*STATED EXERCISE*. Rewrite the lines beginning with the one that contains "You are a GUI" and continuing through the one that contains "मुख्य पृष्ठ (266, 144)", changing "target" to "item" and keeping everything else the same.

*RECORDS FOR THIS EXERCISE*.
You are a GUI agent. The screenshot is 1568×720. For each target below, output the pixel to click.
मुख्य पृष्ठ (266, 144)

---

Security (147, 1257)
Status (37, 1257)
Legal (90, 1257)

*SOLUTION FOR THIS EXERCISE*.
You are a GUI agent. The screenshot is 1568×720. For each item below, output the pixel to click.
मुख्य पृष्ठ (266, 144)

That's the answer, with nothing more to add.